Wie sehr macht euch Obdachlosigkeit fertig?
Ich bin jetzt seit fast einem Jahr politisch aktiv und bin 17. Ich hab mir angewöhnt, dass wenn ich in die Stadt fahre, ich was zu Essen und Wasser kaufe und das 2-3 Bettlern gebe. Dann setzte ich mich auch zu denen, esse entweder mit ihnen das gekaufte Essen oder quatsche nur und höre mir an, wie ihr Leben war, dass sie da jetzt sind.
Ich kann festhalten, dass es fast immer einfach nur Unglück war. Von Chancenungleichheit bis Schicksalsschlag zum falschen Zeitpunkt. Ich wurde arg auf das Bild sozialisiert, dass diese Menschen versagt haben und deswegen so abgegrenzt werden, wie aktuell.
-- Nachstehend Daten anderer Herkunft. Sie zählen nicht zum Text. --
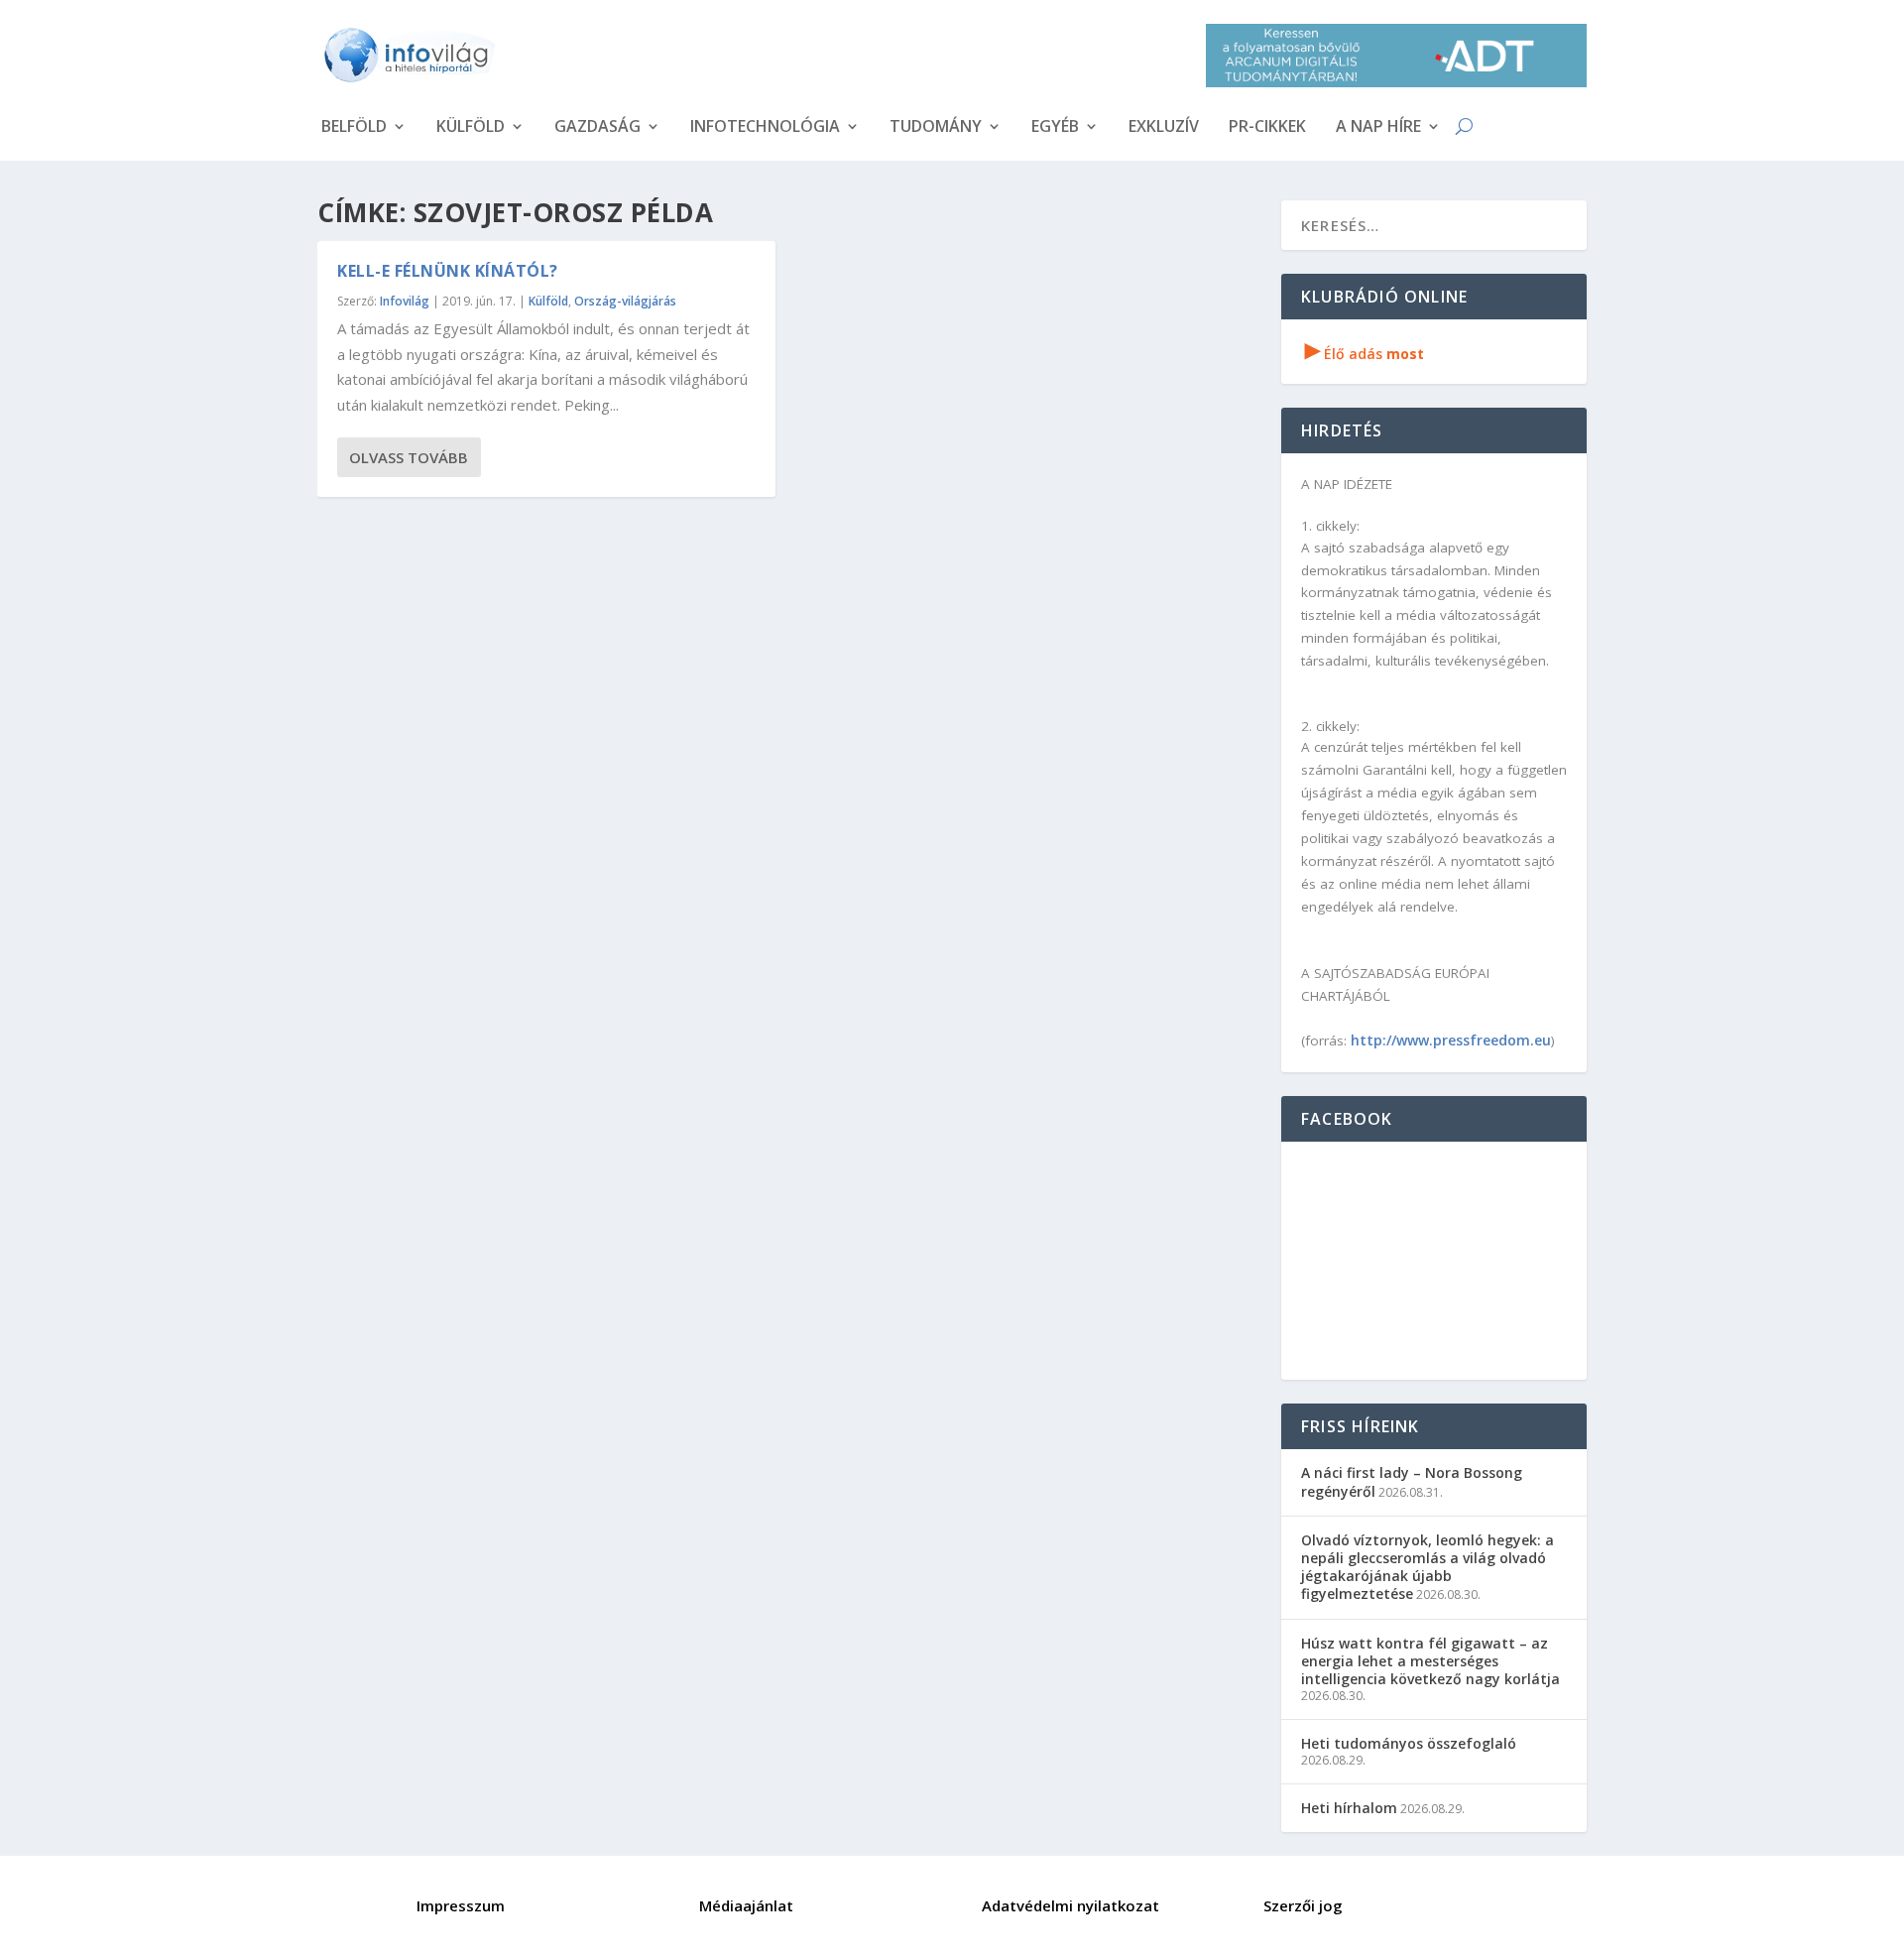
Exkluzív (1164, 128)
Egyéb (1055, 128)
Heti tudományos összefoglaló (1408, 1743)
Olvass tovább (408, 457)
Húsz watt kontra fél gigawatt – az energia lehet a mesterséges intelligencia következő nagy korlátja (1430, 1661)
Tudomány (936, 128)
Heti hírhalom (1349, 1807)
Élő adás (1364, 353)
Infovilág (404, 301)
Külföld (470, 128)
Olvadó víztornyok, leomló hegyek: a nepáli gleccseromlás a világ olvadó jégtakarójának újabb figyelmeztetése (1427, 1567)
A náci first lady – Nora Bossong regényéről (1411, 1481)
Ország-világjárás (625, 301)
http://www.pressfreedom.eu (1451, 1040)
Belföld (354, 128)
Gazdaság (597, 128)
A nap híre (1378, 128)
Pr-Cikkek (1267, 128)
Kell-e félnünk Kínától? (447, 271)
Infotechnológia (765, 128)
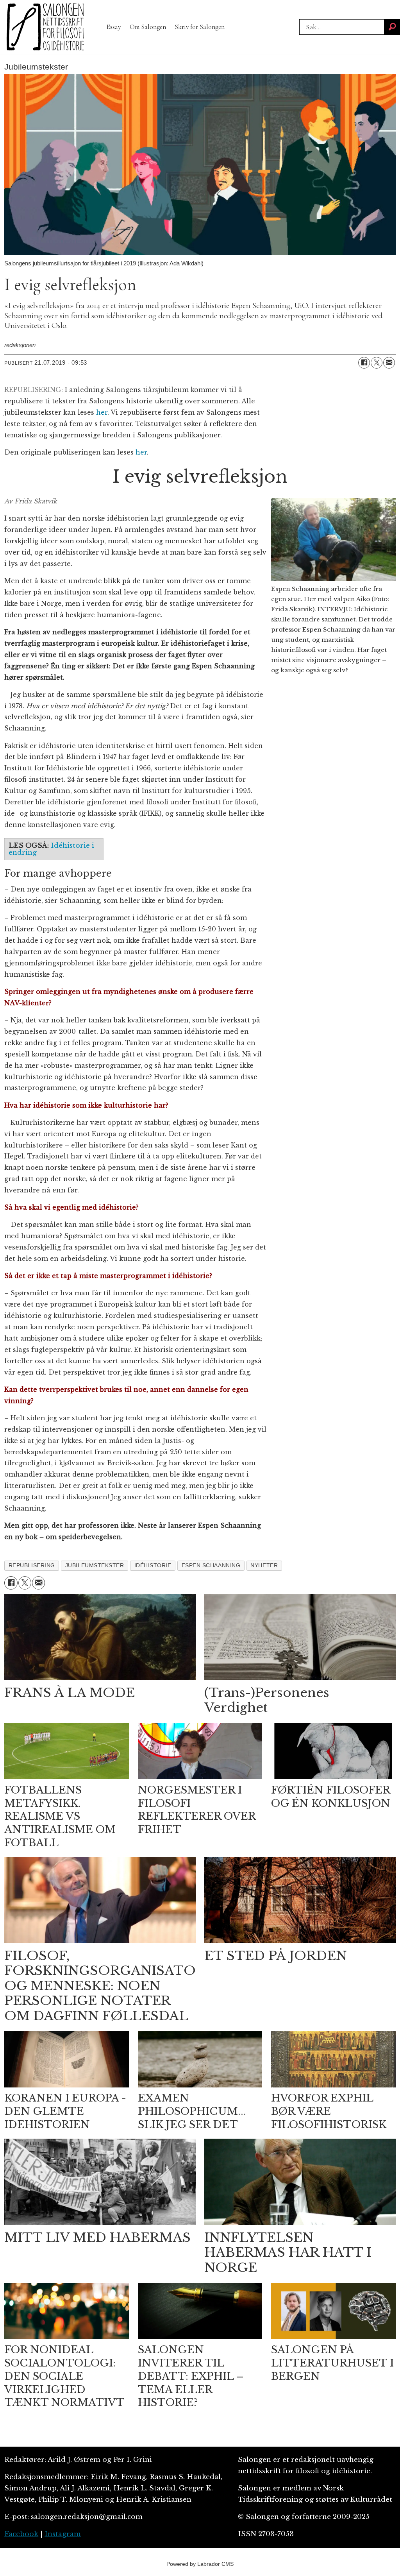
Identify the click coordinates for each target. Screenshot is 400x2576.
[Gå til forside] (45, 27)
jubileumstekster (94, 1565)
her (101, 412)
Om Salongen (148, 27)
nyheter (264, 1565)
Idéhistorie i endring (51, 849)
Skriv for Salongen (200, 27)
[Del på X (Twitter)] (376, 363)
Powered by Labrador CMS (200, 2564)
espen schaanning (211, 1565)
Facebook (21, 2534)
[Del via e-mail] (389, 363)
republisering (32, 1565)
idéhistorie (152, 1565)
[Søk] (392, 27)
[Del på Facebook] (364, 363)
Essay (114, 27)
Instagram (63, 2534)
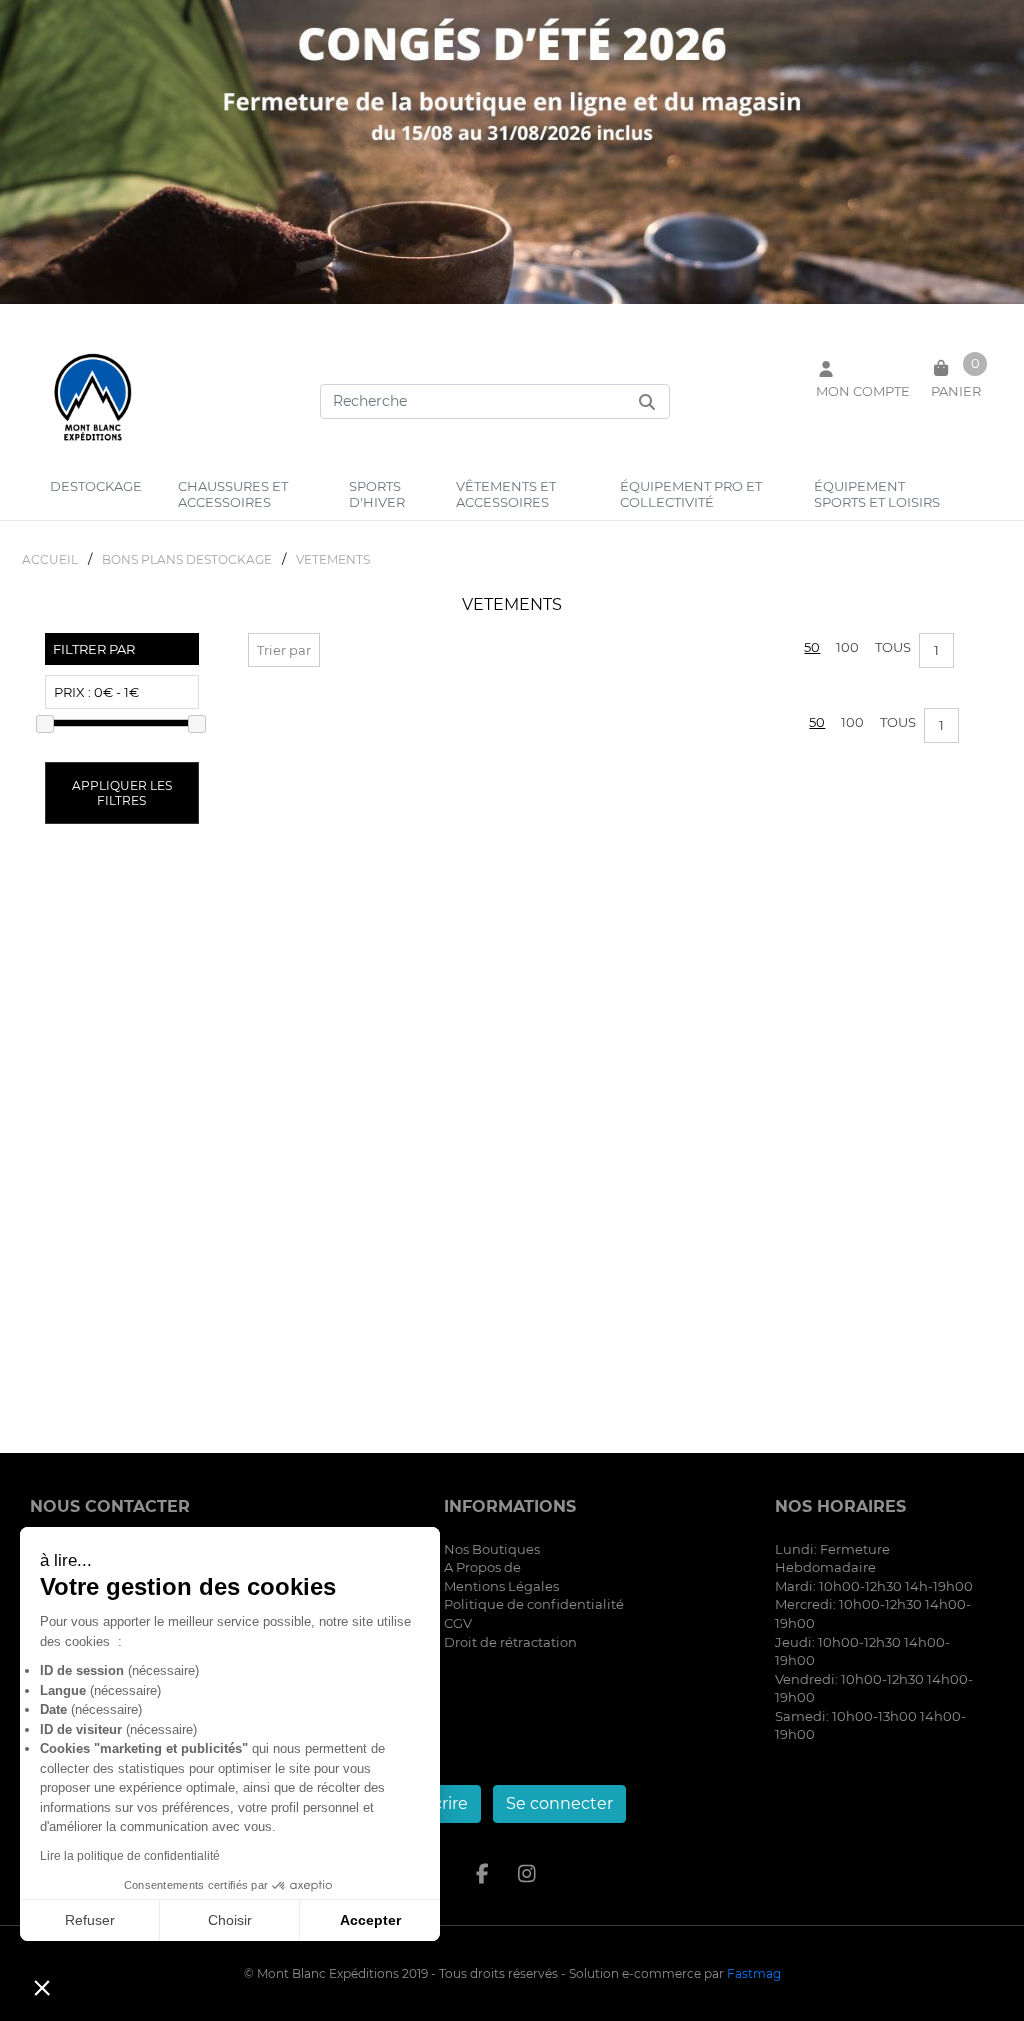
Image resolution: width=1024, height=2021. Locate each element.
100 (847, 647)
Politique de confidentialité (534, 1604)
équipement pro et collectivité (691, 494)
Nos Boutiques (492, 1549)
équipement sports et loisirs (877, 494)
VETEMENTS (333, 559)
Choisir (230, 1920)
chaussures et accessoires (233, 494)
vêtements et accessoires (506, 494)
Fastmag (754, 1973)
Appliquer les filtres (122, 793)
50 (812, 647)
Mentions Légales (501, 1586)
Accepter (370, 1920)
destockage (96, 486)
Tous (893, 647)
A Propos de (482, 1567)
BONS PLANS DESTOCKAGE (187, 559)
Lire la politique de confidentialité (130, 1856)
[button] (42, 1987)
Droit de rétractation (510, 1642)
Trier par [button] (284, 650)
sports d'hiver (377, 494)
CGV (458, 1623)
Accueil (50, 559)
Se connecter (559, 1803)
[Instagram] (527, 1874)
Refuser (90, 1920)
Allerdings bin ich jetzt weiter: Eine stabile Gesellschaft sollte in der Lage sein, schwächere aufzufangen. Und bei jedem, der sich abends mal zusätzlich ein Wasser und zwei 60 Cent Croissants leisten kann, liegt es an ihm, ob er das wirklich für sich braucht. Mehr "Jedem geben was geht, so hat jeder was nötig ist".
Parallel merke ich in diesem Jahr auch, wie viele so stumpf an allem vorbei gehen. In Kombination mit meinem erläutertem Gedankenweg hab ich echt nen Kopf, wenn ich darüber nachdenke. Kaum jemand grüßt überhaupt noch die Bettler, dabei sind sie genauso Mensch wie wir. Wo sind wir gelandet, dass Obdachlosigkeit kaum jemanden mehr berührt. Oder berührt es euch noch? Was sind eure Erfahrungen?
11 Antworten
Klar beschäftigt mich Obdachlosigkeit und ich glaube, dass es ein Armutszeugnis für eine Gesellschaft ist, wenn Menschen auf der Straße leben. Denn kaum jemand tut das freiwillig und oft sind die Gründe um ein Vielfaches komplexer als „die haben sich halt nicht gekümmert und waren zu faul“. Viel mehr ist es oft ein Kampf die Menschen wieder in die Gesellschaft zu integrieren. Vor allem auch, weil es für viele psychisch inzwischen fast zu spät geworden ist. Mache haben damit abgeschlossen, andere schaffen es mental nicht und wieder andere wollen sich nicht helfen lassen - aus Resignation, Scham, Furcht oder Verdrossenheit.
Und ich glaube dass sehr viele dieser Menschen tatsächlich auch selbst ein schwieriges Leben hinter sich haben und irgendwo im Leben falsch abgebogen sind. Und statt systematisch „gegen“ Obdachlosigkeit vorzugehen, veröffentlichen wir lieber TV-Shows als Unterhaltungsmedium, um die Zuschauer zuhause die harte Welt auf der Straße zu zeigen. Eigentlich eine absurde Sache.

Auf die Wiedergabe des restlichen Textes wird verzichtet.